## EXERCISE PROMPT
From the records below, print exactly the lines starting at the one containing "jason (244, 2366)" and ending at the one containing "CAVOUR I - ЕКСКЛЮЗИВНИЙ АРОМАТ (64, 598)", ends included, and nothing else.

[Collected data entries]
+===+

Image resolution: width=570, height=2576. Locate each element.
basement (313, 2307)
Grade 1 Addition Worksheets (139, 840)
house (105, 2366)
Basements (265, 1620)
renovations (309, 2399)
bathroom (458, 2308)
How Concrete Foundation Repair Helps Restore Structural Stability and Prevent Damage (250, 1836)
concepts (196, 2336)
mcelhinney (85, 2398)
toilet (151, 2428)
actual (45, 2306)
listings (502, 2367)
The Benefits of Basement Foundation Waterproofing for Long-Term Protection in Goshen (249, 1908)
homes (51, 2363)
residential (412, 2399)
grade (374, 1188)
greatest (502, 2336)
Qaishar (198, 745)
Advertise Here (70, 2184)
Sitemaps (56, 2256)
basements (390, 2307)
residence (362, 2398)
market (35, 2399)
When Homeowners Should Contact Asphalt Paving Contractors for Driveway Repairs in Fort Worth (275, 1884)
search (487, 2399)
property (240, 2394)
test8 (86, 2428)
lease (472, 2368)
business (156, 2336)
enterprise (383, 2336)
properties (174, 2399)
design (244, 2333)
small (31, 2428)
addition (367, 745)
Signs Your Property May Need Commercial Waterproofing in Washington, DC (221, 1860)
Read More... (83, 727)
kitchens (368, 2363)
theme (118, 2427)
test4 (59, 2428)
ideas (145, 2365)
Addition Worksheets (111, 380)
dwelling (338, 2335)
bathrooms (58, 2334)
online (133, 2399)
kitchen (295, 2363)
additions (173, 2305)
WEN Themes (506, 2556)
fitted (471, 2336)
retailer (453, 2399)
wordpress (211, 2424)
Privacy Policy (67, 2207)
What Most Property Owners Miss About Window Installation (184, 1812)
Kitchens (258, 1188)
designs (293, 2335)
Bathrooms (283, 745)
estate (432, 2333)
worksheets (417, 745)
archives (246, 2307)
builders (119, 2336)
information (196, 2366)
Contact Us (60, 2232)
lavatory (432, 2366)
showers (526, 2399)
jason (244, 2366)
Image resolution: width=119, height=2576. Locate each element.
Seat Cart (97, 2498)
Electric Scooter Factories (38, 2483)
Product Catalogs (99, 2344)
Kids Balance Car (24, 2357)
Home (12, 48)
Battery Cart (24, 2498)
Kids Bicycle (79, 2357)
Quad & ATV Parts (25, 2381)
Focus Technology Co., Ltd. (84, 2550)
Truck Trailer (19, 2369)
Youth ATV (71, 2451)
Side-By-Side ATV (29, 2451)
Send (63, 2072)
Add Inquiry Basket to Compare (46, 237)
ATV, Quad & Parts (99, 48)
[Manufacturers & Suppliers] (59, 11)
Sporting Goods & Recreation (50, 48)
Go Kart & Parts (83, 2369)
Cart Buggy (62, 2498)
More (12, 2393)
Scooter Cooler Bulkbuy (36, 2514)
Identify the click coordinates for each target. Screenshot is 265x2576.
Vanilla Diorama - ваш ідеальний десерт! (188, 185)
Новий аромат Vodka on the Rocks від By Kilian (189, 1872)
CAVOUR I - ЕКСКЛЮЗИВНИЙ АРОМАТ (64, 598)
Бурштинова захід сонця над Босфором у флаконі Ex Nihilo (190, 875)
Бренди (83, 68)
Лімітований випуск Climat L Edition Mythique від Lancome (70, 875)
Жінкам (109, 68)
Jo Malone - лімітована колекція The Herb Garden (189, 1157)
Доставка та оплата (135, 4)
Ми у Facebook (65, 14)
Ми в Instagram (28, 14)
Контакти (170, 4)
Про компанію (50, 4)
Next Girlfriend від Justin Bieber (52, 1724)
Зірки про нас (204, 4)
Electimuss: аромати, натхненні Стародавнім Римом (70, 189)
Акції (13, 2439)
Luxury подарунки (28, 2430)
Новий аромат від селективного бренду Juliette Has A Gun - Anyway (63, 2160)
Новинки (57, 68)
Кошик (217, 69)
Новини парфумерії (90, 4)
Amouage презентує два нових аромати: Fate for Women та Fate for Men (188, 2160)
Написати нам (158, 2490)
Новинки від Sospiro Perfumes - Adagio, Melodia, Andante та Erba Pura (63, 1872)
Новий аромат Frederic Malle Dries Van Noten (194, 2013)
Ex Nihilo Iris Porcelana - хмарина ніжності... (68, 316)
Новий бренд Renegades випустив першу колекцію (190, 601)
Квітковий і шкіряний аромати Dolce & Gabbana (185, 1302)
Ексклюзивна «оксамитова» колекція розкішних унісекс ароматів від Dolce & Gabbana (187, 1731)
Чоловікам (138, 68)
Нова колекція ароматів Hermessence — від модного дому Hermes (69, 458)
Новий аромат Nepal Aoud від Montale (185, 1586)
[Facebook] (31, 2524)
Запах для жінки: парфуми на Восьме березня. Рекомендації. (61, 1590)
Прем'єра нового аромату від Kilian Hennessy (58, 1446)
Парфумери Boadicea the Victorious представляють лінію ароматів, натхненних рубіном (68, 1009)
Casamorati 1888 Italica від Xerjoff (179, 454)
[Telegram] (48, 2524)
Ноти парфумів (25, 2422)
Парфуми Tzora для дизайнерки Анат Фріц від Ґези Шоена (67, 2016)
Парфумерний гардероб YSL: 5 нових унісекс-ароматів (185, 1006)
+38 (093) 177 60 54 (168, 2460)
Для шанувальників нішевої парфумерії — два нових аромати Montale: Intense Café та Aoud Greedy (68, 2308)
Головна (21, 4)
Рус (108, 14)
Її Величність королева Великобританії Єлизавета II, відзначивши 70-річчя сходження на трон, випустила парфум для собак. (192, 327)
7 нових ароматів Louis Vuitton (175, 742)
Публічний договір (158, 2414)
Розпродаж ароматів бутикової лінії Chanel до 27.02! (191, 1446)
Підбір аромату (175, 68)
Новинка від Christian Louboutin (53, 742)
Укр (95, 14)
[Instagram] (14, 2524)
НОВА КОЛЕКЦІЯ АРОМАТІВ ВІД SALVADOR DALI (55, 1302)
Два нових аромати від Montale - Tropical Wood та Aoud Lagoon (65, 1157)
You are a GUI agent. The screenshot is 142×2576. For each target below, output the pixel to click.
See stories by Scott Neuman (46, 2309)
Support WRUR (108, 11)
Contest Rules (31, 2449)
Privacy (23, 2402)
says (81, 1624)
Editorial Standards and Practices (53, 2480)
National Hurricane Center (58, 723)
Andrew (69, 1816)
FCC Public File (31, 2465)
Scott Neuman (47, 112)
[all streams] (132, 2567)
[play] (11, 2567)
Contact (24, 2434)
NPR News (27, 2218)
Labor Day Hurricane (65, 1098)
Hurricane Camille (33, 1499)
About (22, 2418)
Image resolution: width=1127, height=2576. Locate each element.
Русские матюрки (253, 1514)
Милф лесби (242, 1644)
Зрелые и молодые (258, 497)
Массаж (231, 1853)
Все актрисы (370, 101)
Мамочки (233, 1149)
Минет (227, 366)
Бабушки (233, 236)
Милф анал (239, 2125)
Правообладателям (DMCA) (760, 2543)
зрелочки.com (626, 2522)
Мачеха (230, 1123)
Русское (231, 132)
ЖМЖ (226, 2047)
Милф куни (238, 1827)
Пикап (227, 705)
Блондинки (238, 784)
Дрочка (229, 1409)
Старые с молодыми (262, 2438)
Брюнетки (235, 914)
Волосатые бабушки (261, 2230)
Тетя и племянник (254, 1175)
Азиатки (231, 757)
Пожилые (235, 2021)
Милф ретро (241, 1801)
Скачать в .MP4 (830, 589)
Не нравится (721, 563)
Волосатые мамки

+===+

## WORKED SOLUTION
jason (244, 2366)
Image resolution: width=119, height=2576. Locate each element.
Seat Cart (97, 2498)
Electric Scooter Factories (38, 2483)
Product Catalogs (99, 2344)
Kids Balance Car (24, 2357)
Home (12, 48)
Battery Cart (24, 2498)
Kids Bicycle (79, 2357)
Quad & ATV Parts (25, 2381)
Focus Technology Co., Ltd. (84, 2550)
Truck Trailer (19, 2369)
Youth ATV (71, 2451)
Side-By-Side ATV (29, 2451)
Send (63, 2072)
Add Inquiry Basket to Compare (46, 237)
ATV, Quad & Parts (99, 48)
[Manufacturers & Suppliers] (59, 11)
Sporting Goods & Recreation (50, 48)
Go Kart & Parts (83, 2369)
Cart Buggy (62, 2498)
More (12, 2393)
Scooter Cooler Bulkbuy (36, 2514)
Identify the click coordinates for each target. Screenshot is 265x2576.
Vanilla Diorama - ваш ідеальний десерт! (188, 185)
Новий аромат Vodka on the Rocks від By Kilian (189, 1872)
CAVOUR I - ЕКСКЛЮЗИВНИЙ АРОМАТ (64, 598)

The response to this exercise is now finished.